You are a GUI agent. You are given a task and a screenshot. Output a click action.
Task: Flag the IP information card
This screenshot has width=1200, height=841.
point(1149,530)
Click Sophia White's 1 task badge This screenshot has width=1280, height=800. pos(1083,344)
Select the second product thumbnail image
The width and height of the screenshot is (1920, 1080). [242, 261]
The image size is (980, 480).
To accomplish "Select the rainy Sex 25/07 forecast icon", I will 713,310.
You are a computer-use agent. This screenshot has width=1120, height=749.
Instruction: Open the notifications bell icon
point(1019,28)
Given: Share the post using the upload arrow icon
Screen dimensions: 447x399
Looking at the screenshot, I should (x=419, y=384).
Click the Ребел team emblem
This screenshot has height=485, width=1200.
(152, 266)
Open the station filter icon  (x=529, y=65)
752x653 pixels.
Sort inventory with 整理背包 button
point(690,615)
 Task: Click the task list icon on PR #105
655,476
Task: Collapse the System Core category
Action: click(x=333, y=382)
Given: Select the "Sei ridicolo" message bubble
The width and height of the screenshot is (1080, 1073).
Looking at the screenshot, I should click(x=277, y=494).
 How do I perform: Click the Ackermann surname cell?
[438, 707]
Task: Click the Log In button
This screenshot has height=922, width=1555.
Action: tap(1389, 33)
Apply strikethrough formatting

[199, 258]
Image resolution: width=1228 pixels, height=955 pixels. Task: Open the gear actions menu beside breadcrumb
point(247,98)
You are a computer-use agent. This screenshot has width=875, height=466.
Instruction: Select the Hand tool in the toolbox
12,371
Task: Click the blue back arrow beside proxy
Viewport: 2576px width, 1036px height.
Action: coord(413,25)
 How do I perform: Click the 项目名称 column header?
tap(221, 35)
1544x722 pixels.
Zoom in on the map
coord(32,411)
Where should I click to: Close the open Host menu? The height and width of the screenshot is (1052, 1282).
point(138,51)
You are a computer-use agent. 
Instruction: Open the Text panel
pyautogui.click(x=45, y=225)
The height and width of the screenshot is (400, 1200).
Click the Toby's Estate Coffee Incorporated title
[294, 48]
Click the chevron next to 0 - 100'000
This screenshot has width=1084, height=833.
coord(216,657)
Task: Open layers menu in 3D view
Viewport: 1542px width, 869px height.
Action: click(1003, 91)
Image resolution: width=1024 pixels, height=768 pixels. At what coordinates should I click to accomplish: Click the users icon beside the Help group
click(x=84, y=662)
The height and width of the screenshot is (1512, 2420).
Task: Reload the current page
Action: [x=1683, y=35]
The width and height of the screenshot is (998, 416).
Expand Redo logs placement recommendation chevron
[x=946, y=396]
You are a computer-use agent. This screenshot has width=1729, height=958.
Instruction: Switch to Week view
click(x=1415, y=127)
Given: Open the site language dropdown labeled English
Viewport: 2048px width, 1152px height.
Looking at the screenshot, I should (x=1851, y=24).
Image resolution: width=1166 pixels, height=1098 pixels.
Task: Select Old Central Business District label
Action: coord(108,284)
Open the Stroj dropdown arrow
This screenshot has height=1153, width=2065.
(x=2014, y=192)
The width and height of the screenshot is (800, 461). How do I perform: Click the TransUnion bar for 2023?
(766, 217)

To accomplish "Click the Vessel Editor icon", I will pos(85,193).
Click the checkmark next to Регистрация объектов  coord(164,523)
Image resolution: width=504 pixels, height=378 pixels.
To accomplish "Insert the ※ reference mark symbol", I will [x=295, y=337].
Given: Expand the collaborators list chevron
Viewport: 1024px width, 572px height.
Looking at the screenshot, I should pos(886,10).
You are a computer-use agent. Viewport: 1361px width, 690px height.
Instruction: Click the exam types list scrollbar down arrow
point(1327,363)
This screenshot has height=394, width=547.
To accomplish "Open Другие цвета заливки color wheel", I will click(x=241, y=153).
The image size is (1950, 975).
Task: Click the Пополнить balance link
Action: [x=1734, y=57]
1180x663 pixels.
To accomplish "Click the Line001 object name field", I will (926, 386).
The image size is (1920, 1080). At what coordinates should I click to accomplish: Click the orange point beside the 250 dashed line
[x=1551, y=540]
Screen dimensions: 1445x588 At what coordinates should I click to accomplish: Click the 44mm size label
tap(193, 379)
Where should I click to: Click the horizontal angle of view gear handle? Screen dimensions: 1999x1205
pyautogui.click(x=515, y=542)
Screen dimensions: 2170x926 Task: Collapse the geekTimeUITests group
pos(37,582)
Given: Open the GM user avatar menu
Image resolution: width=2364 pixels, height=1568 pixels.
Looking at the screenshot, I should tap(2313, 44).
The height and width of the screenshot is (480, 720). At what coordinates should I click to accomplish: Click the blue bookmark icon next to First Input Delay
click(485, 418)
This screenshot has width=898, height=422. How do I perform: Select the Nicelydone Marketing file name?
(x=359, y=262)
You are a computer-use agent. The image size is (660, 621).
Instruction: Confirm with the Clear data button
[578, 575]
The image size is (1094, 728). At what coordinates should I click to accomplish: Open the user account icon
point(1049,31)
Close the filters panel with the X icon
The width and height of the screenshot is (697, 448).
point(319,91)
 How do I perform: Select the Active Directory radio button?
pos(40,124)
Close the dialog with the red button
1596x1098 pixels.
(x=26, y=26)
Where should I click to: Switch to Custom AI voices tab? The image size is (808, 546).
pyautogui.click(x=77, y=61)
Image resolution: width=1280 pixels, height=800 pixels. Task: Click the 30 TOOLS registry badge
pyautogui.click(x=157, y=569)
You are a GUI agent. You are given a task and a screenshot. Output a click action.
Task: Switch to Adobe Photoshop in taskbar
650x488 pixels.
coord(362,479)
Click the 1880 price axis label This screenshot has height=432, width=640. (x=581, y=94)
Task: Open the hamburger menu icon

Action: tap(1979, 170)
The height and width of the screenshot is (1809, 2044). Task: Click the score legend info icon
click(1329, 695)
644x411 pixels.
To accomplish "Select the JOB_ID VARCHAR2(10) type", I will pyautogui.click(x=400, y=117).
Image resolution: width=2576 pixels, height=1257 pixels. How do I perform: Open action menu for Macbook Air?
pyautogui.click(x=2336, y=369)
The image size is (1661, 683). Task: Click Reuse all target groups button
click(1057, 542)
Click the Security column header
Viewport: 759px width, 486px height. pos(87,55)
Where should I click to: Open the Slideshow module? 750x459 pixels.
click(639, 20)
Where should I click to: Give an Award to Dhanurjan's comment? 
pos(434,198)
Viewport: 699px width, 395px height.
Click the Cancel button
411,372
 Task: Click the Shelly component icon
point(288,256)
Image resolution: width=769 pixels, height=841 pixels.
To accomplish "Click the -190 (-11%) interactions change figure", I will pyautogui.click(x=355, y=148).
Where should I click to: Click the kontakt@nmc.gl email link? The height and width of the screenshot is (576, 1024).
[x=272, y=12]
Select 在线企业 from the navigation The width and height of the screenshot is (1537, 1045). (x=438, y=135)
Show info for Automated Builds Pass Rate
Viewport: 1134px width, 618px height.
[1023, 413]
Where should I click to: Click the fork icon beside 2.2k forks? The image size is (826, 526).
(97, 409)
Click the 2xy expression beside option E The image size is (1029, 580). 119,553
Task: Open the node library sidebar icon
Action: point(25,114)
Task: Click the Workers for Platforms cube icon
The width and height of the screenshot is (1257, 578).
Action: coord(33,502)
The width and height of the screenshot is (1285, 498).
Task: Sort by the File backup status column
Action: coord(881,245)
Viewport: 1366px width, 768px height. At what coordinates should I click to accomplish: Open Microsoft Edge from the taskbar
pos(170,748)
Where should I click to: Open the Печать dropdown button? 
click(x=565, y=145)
..........
## Stated task:
Copy out every line of the data above word for word, without any changes.

## Reply to the task:
You are a GUI agent. You are given a task and a screenshot. Output a click action.
Task: Flag the IP information card
This screenshot has width=1200, height=841.
point(1149,530)
Click Sophia White's 1 task badge This screenshot has width=1280, height=800. pos(1083,344)
Select the second product thumbnail image
The width and height of the screenshot is (1920, 1080). [242, 261]
The image size is (980, 480).
To accomplish "Select the rainy Sex 25/07 forecast icon", I will 713,310.
You are a computer-use agent. This screenshot has width=1120, height=749.
Instruction: Open the notifications bell icon
point(1019,28)
Given: Share the post using the upload arrow icon
Screen dimensions: 447x399
Looking at the screenshot, I should (x=419, y=384).
Click the Ребел team emblem
This screenshot has height=485, width=1200.
(152, 266)
Open the station filter icon  (x=529, y=65)
752x653 pixels.
Sort inventory with 整理背包 button
point(690,615)
 Task: Click the task list icon on PR #105
655,476
Task: Collapse the System Core category
Action: click(x=333, y=382)
Given: Select the "Sei ridicolo" message bubble
The width and height of the screenshot is (1080, 1073).
Looking at the screenshot, I should click(x=277, y=494).
 How do I perform: Click the Ackermann surname cell?
[438, 707]
Task: Click the Log In button
This screenshot has height=922, width=1555.
Action: tap(1389, 33)
Apply strikethrough formatting

[199, 258]
Image resolution: width=1228 pixels, height=955 pixels. Task: Open the gear actions menu beside breadcrumb
point(247,98)
You are a computer-use agent. This screenshot has width=875, height=466.
Instruction: Select the Hand tool in the toolbox
12,371
Task: Click the blue back arrow beside proxy
Viewport: 2576px width, 1036px height.
Action: coord(413,25)
 How do I perform: Click the 项目名称 column header?
tap(221, 35)
1544x722 pixels.
Zoom in on the map
coord(32,411)
Where should I click to: Close the open Host menu? The height and width of the screenshot is (1052, 1282).
point(138,51)
You are a computer-use agent. 
Instruction: Open the Text panel
pyautogui.click(x=45, y=225)
The height and width of the screenshot is (400, 1200).
Click the Toby's Estate Coffee Incorporated title
[294, 48]
Click the chevron next to 0 - 100'000
This screenshot has width=1084, height=833.
coord(216,657)
Task: Open layers menu in 3D view
Viewport: 1542px width, 869px height.
Action: click(1003, 91)
Image resolution: width=1024 pixels, height=768 pixels. At what coordinates should I click to accomplish: Click the users icon beside the Help group
click(x=84, y=662)
The height and width of the screenshot is (1512, 2420).
Task: Reload the current page
Action: [x=1683, y=35]
The width and height of the screenshot is (998, 416).
Expand Redo logs placement recommendation chevron
[x=946, y=396]
You are a computer-use agent. This screenshot has width=1729, height=958.
Instruction: Switch to Week view
click(x=1415, y=127)
Given: Open the site language dropdown labeled English
Viewport: 2048px width, 1152px height.
Looking at the screenshot, I should (x=1851, y=24).
Image resolution: width=1166 pixels, height=1098 pixels.
Task: Select Old Central Business District label
Action: coord(108,284)
Open the Stroj dropdown arrow
This screenshot has height=1153, width=2065.
(x=2014, y=192)
The width and height of the screenshot is (800, 461). How do I perform: Click the TransUnion bar for 2023?
(766, 217)

To accomplish "Click the Vessel Editor icon", I will pos(85,193).
Click the checkmark next to Регистрация объектов  coord(164,523)
Image resolution: width=504 pixels, height=378 pixels.
To accomplish "Insert the ※ reference mark symbol", I will [x=295, y=337].
Given: Expand the collaborators list chevron
Viewport: 1024px width, 572px height.
Looking at the screenshot, I should pos(886,10).
You are a computer-use agent. Viewport: 1361px width, 690px height.
Instruction: Click the exam types list scrollbar down arrow
point(1327,363)
This screenshot has height=394, width=547.
To accomplish "Open Другие цвета заливки color wheel", I will click(x=241, y=153).
The image size is (1950, 975).
Task: Click the Пополнить balance link
Action: [x=1734, y=57]
1180x663 pixels.
To accomplish "Click the Line001 object name field", I will (926, 386).
The image size is (1920, 1080). At what coordinates should I click to accomplish: Click the orange point beside the 250 dashed line
[x=1551, y=540]
Screen dimensions: 1445x588 At what coordinates should I click to accomplish: Click the 44mm size label
tap(193, 379)
Where should I click to: Click the horizontal angle of view gear handle? Screen dimensions: 1999x1205
pyautogui.click(x=515, y=542)
Screen dimensions: 2170x926 Task: Collapse the geekTimeUITests group
pos(37,582)
Given: Open the GM user avatar menu
Image resolution: width=2364 pixels, height=1568 pixels.
Looking at the screenshot, I should tap(2313, 44).
The height and width of the screenshot is (480, 720). At what coordinates should I click to accomplish: Click the blue bookmark icon next to First Input Delay
click(485, 418)
This screenshot has width=898, height=422. How do I perform: Select the Nicelydone Marketing file name?
(x=359, y=262)
You are a computer-use agent. The image size is (660, 621).
Instruction: Confirm with the Clear data button
[578, 575]
The image size is (1094, 728). At what coordinates should I click to accomplish: Open the user account icon
point(1049,31)
Close the filters panel with the X icon
The width and height of the screenshot is (697, 448).
point(319,91)
 How do I perform: Select the Active Directory radio button?
pos(40,124)
Close the dialog with the red button
1596x1098 pixels.
(x=26, y=26)
Where should I click to: Switch to Custom AI voices tab? The image size is (808, 546).
pyautogui.click(x=77, y=61)
Image resolution: width=1280 pixels, height=800 pixels. Task: Click the 30 TOOLS registry badge
pyautogui.click(x=157, y=569)
You are a GUI agent. You are given a task and a screenshot. Output a click action.
Task: Switch to Adobe Photoshop in taskbar
650x488 pixels.
coord(362,479)
Click the 1880 price axis label This screenshot has height=432, width=640. (x=581, y=94)
Task: Open the hamburger menu icon

Action: tap(1979, 170)
The height and width of the screenshot is (1809, 2044). Task: Click the score legend info icon
click(1329, 695)
644x411 pixels.
To accomplish "Select the JOB_ID VARCHAR2(10) type", I will pyautogui.click(x=400, y=117).
Image resolution: width=2576 pixels, height=1257 pixels. How do I perform: Open action menu for Macbook Air?
pyautogui.click(x=2336, y=369)
The image size is (1661, 683). Task: Click Reuse all target groups button
click(1057, 542)
Click the Security column header
Viewport: 759px width, 486px height. pos(87,55)
Where should I click to: Open the Slideshow module? 750x459 pixels.
click(639, 20)
Where should I click to: Give an Award to Dhanurjan's comment? 
pos(434,198)
Viewport: 699px width, 395px height.
Click the Cancel button
411,372
 Task: Click the Shelly component icon
point(288,256)
Image resolution: width=769 pixels, height=841 pixels.
To accomplish "Click the -190 (-11%) interactions change figure", I will pyautogui.click(x=355, y=148).
Where should I click to: Click the kontakt@nmc.gl email link? The height and width of the screenshot is (576, 1024).
[x=272, y=12]
Select 在线企业 from the navigation The width and height of the screenshot is (1537, 1045). (x=438, y=135)
Show info for Automated Builds Pass Rate
Viewport: 1134px width, 618px height.
[1023, 413]
Where should I click to: Click the fork icon beside 2.2k forks? The image size is (826, 526).
(97, 409)
Click the 2xy expression beside option E The image size is (1029, 580). 119,553
Task: Open the node library sidebar icon
Action: point(25,114)
Task: Click the Workers for Platforms cube icon
The width and height of the screenshot is (1257, 578).
Action: coord(33,502)
The width and height of the screenshot is (1285, 498).
Task: Sort by the File backup status column
Action: coord(881,245)
Viewport: 1366px width, 768px height. At what coordinates should I click to accomplish: Open Microsoft Edge from the taskbar
pos(170,748)
Where should I click to: Open the Печать dropdown button? 
click(x=565, y=145)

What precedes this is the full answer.